= Directions =
An exact copy of each line below is needed, with no images in it.

= Recorded information =

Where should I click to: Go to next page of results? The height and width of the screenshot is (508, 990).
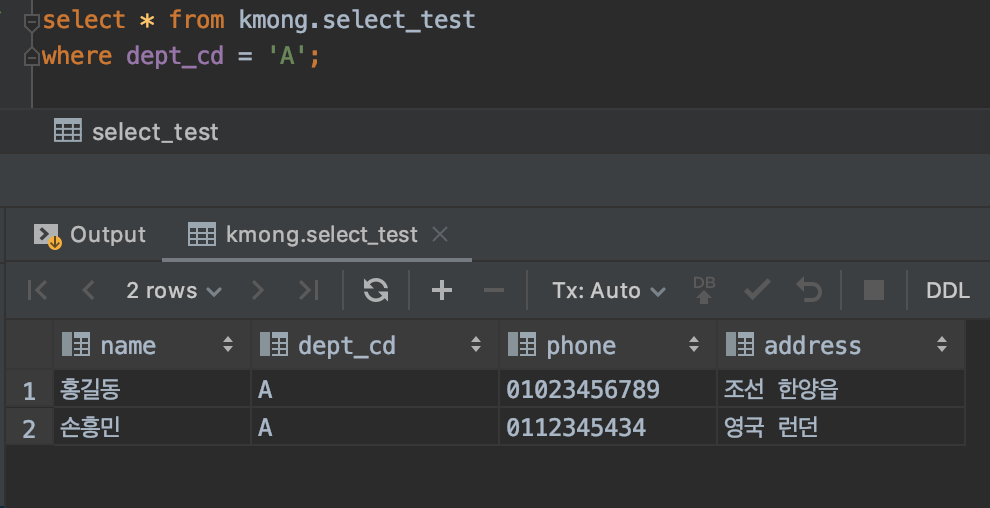click(259, 290)
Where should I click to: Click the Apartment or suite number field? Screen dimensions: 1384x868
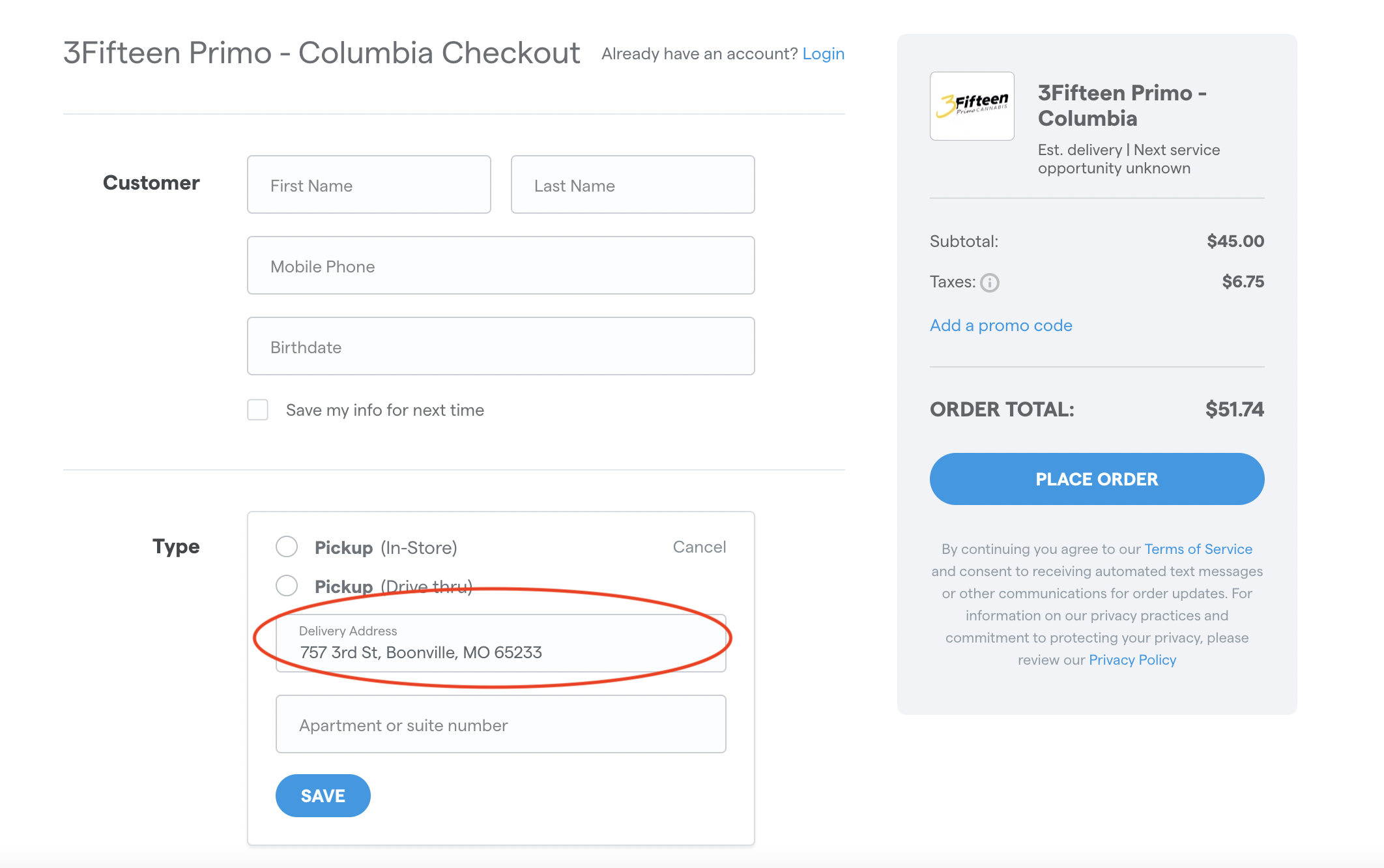[500, 725]
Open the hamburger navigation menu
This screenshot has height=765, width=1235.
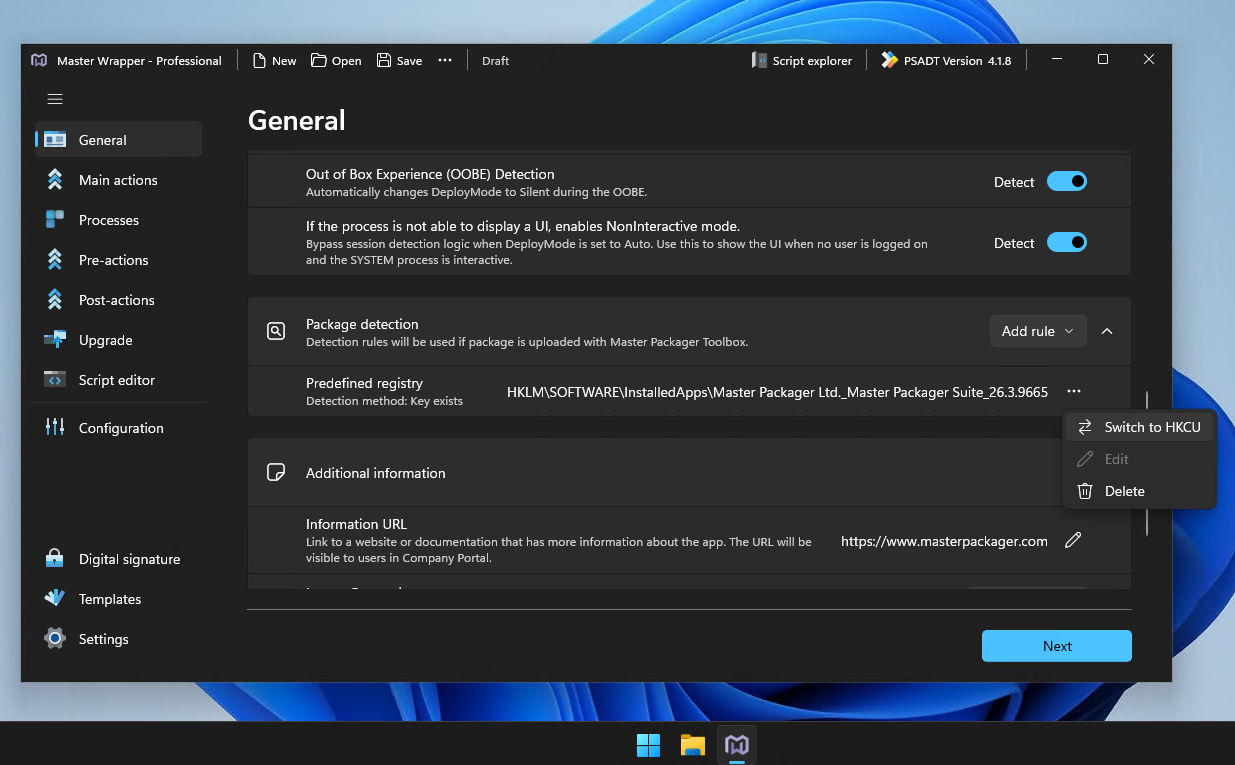(x=55, y=99)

= The answer =
Where should I click to: Go to next page of results? The height and width of the screenshot is (508, 990).
click(259, 290)
Where should I click to: Click the Apartment or suite number field? Screen dimensions: 1384x868
[500, 725]
Open the hamburger navigation menu
This screenshot has height=765, width=1235.
(x=55, y=99)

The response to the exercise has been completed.